Frei nach dem Motto: Jeder gegen jeden - und alle gemeinsam gegen die Pflegebedürftigen

Wien (OTS) - "Jeder gegen jeden - und alle gemeinsam gegen die Pflegebedürftigen, das ist offenbar das vorweihnachtliche Motto der SPÖ-ÖVP-Chaosregierung. Die Akteure erinnern einen dabei immer mehr an den Charakter 'Stoßmich-Ziehdich' aus dem Kinderbuch 'Doktor Dolittle'", betonte heute FPÖ-Generalsekretär und Sozialsprecher NAbg. Herbert Kickl angesichts des nicht endend wollenden Pflegestreits. Es spiele sich hier vor den Augen der Betroffenen eine Schmierenkomödie der Sonderklasse ab. Nicht nur der Dauerstreit zwischen den Koalitionspartnern sei nun das Problem, sondern auch das offensichtliche völlige Versagen jeglicher Kommunikation innerhalb der SPÖ. Dort habe sich offenbar nun neben dem roten Generalsekretär Kalina auch jeder SPÖ-Landeshauptmann - wohl aus Angst vor dem Zorn der Bevölkerung - schlagartig seine eigene Meinung zu dem Thema gebildet, so Kickl.

Wenn in der SPÖ das Versagen jeglicher Kommunikationskultur das Problem sei, dann sei es bei der ÖVP die scheinheilige Heuchelei. Zuerst habe Arbeitsminister Bartenstein ein Modell mitgetragen, von dem die Volkspartei inklusive Finanzminister Molterer aber plötzlich nichts mehr wissen wolle.

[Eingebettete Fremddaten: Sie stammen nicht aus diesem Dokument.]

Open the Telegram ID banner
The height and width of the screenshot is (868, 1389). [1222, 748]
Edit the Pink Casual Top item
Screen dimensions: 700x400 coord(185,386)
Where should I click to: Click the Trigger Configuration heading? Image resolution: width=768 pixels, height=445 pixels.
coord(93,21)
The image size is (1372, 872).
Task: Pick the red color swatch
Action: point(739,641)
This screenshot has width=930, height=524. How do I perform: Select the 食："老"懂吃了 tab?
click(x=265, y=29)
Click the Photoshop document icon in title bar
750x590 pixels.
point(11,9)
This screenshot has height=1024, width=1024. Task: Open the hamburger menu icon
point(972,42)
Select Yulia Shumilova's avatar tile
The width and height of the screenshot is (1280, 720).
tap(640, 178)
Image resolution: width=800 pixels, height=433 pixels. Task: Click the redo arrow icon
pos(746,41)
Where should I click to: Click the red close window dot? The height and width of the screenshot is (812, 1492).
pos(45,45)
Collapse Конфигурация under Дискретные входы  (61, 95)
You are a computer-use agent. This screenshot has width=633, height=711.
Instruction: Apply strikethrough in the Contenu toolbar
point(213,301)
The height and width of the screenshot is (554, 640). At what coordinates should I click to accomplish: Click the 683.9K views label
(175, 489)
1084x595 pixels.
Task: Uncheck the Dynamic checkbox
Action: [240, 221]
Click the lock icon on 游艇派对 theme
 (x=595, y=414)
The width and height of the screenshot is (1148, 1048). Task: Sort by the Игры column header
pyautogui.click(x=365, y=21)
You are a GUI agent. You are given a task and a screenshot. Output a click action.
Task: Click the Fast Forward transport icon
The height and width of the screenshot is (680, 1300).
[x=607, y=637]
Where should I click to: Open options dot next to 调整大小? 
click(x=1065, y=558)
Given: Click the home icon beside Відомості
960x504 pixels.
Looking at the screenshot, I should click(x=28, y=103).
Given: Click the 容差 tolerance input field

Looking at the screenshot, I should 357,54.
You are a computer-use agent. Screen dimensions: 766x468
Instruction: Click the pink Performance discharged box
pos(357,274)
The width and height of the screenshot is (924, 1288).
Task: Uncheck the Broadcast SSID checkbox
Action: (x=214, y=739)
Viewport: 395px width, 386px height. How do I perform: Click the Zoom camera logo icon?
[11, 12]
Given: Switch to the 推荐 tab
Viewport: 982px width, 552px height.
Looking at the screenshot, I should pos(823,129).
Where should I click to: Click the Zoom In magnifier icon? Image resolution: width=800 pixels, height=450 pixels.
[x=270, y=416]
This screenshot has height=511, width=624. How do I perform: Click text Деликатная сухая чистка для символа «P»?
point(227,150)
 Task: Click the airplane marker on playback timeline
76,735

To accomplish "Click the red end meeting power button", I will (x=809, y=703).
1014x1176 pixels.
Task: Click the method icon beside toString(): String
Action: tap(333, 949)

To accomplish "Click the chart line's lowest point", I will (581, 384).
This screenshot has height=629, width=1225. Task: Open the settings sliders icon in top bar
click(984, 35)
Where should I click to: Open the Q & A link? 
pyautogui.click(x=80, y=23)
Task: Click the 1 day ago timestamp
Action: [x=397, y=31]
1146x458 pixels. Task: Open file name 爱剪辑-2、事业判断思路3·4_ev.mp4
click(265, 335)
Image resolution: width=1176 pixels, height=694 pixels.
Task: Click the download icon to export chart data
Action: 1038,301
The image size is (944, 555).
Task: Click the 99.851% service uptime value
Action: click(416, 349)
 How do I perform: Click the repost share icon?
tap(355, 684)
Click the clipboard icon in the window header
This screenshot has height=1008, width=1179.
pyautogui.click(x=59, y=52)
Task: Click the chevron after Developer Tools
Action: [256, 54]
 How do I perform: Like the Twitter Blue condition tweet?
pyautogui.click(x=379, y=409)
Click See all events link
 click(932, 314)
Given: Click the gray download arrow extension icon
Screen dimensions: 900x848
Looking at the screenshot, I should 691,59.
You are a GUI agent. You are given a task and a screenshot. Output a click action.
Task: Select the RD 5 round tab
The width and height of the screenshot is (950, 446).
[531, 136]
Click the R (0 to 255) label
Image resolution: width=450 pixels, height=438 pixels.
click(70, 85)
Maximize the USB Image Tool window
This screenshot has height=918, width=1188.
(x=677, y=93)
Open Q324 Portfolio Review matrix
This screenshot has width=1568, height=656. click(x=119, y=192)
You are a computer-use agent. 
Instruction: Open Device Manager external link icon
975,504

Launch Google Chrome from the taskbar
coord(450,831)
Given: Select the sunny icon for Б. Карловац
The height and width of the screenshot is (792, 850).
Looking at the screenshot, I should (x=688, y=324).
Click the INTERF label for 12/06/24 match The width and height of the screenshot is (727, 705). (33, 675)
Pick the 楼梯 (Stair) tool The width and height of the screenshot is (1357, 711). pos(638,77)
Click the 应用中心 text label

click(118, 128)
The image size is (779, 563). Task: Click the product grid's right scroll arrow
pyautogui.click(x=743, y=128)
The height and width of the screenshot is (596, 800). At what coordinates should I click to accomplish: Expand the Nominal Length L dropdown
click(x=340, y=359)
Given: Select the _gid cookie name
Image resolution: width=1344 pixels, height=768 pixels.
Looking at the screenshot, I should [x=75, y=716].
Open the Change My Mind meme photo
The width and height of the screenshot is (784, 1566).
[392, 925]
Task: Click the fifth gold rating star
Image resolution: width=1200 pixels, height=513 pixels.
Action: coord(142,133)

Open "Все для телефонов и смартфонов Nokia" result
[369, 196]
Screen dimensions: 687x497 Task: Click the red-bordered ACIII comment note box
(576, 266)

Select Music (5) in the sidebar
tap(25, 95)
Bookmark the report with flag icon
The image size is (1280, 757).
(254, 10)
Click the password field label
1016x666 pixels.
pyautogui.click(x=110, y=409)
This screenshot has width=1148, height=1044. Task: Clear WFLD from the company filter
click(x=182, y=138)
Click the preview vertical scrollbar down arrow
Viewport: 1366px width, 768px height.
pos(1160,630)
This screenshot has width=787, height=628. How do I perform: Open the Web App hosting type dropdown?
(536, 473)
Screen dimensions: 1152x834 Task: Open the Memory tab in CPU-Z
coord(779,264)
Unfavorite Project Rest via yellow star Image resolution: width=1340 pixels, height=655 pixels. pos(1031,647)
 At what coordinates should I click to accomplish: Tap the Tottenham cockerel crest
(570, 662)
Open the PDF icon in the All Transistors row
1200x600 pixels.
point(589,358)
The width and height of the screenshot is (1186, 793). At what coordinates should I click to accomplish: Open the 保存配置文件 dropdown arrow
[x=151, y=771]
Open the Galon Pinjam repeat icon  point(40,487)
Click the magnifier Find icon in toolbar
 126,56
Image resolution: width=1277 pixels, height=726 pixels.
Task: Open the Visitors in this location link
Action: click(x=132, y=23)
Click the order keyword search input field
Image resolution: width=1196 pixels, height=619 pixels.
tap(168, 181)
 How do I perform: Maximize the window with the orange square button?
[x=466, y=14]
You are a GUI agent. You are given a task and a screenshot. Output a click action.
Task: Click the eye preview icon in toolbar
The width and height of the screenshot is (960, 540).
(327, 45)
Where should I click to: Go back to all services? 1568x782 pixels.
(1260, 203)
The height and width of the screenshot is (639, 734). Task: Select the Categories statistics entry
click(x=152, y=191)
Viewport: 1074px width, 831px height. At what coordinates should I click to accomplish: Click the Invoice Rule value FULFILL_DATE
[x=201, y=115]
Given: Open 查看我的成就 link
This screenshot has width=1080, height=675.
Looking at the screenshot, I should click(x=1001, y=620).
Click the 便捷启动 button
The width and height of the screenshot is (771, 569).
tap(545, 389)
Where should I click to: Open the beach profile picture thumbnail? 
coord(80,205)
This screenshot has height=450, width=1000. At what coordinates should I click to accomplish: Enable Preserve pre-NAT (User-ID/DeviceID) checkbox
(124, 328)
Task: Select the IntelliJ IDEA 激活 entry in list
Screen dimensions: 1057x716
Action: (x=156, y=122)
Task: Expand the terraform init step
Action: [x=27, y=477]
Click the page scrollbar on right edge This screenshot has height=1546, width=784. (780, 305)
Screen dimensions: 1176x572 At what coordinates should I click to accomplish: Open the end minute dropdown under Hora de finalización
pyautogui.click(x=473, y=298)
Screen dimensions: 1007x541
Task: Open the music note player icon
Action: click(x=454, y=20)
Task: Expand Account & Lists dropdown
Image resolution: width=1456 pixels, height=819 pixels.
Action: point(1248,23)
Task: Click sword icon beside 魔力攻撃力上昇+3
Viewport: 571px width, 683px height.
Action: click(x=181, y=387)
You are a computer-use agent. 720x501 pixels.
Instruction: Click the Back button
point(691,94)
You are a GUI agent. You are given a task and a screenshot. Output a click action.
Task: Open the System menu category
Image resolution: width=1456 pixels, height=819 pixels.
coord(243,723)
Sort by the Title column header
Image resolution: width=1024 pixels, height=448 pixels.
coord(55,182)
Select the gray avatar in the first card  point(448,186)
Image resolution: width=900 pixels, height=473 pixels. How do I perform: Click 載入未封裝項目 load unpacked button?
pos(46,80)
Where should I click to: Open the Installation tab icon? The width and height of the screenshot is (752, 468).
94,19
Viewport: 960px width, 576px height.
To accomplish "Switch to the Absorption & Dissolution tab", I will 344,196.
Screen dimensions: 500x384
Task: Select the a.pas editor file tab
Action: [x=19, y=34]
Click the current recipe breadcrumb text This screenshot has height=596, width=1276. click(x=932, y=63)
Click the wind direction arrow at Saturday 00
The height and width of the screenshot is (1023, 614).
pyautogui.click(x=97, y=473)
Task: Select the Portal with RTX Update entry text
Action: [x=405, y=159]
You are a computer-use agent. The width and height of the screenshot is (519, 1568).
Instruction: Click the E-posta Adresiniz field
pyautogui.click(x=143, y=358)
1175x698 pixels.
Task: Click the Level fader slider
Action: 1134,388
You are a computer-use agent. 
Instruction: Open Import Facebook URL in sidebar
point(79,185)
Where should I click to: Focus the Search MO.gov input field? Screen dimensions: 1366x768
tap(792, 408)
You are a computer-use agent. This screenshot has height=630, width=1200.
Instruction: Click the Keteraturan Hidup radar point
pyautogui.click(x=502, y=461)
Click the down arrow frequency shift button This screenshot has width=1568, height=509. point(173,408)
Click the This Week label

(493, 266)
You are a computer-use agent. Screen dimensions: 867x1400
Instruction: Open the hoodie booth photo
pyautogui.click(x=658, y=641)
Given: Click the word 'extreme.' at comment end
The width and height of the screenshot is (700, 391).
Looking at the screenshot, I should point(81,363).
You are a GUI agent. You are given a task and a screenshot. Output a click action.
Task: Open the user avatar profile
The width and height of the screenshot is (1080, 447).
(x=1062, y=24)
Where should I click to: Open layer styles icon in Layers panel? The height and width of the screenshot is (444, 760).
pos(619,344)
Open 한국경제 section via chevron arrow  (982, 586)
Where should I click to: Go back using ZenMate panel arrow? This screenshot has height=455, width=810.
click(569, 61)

Ein Jahr habe man zur Lösung des Problems Zeit gehabt, passiert sei bei beiden Parteien nichts, zog der freiheitliche Sozialsprecher nüchtern Bilanz.

Das Pflegedebakel sei damit noch verschlimmert worden, das Scheitern der Koalition in dieser Frage amtlich. Man könne nur noch hoffen, dass die Verantwortlichen noch zur Besinnung kommen würden, um noch größeren Schaden von den Pflegebedürftigen und deren Angehörigen abzuwenden, so Kickl weiter. "Wir fordern daher einmal mehr die Umsetzung der freiheitlichen Forderungen zum Thema Pflege. Das Pflegegeld muss jährlich an die Inflationsrate angepasst werden, um den Wertverlust auszugleichen. Gleichzeitig muss es zu einer Ausbildungsoffensive im Pflegebereich kommen, dies könnte auch zu einer spürbaren Verringerung gerade bei der Jugendarbeitslosigkeit führen. Die FPÖ spricht sich außerdem klar gegen die geplante Vermögensgrenze aus und fordert auch die Möglichkeit ein, dass Pflegebedürftige aller Stufen bei Bedarf eine Unterstützung beantragen können. Die Herren von SPÖ und ÖVP sollten daher schleunigst zur Besinnung kommen und den Ernst der Lage erkennen", so Kickl abschließend.